### WORK INSTRUCTION A
In the passage about Wolfe, at which battle was he badly wounded on 21 June?
### WORK INSTRUCTION B
Write out word for word the part of the passage about Wolfe that runs from "Battalion commander" to "12 April 1748)".

### EXTRACT TO READ
After Culloden, Wolfe served on in Scotland, initially on the staff and later with his company of the 4th foot at Inversnaid, until recalled to Flanders in late November. Granted six weeks' leave first, he entered into negotiations to buy out Major Thomas Lacy of the 33rd foot, and although the promotion was recorded in the relevant commission and notification books as taking effect from 5 February 1747 it ultimately proved abortive, probably because Wolfe's father was unable to advance him the money. This was doubly unfortunate, for on 9 May Cumberland-apparently assuming that the purchase was still to proceed-recommended that Wolfe should also be allowed to purchase the vacant lieutenant-colonelcy of his father's 8th foot. However, without having first obtained the substantive regimental rank of major he was unable to do so and consequently returned to the continent still a captain. There he served as major of brigade to Sir John Mordaunt and was badly wounded at the battle of Laffeldt on 21 June. Shot through the body, he was first taken to hospital, then returned home until the following March, when he was appointed major of brigade to Major-General Thomas Fowke.
Battalion commander
In April, Cumberland again tried to engineer Wolfe's promotion, and as Wolfe explained to his father:
as a secret, [Colonel Yorke] told me H. R. H. intended … that he would give me the Major's commission of Bragg's [28th] regiment for nothing, and (as he was pleased to say) in order to my being Lieutenant Colonel of it, for Jocelyn is dying. (Life and Letters, 12 April 1748)

### RECORDS

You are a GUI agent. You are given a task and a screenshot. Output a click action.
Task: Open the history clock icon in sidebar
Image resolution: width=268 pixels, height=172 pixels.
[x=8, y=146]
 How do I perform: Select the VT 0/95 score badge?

--

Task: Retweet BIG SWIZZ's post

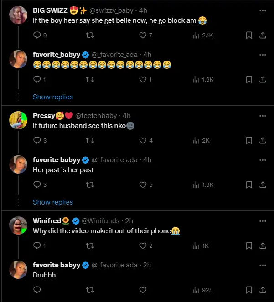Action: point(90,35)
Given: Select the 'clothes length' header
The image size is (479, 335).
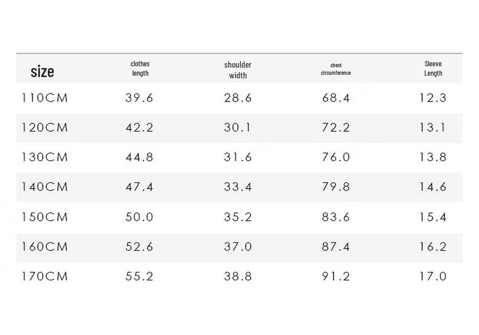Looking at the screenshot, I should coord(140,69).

### EXPECTED ANSWER A
The battle of Laffeldt.

### EXPECTED ANSWER B
Battalion commander
In April, Cumberland again tried to engineer Wolfe's promotion, and as Wolfe explained to his father:
as a secret, [Colonel Yorke] told me H. R. H. intended … that he would give me the Major's commission of Bragg's [28th] regiment for nothing, and (as he was pleased to say) in order to my being Lieutenant Colonel of it, for Jocelyn is dying. (Life and Letters, 12 April 1748)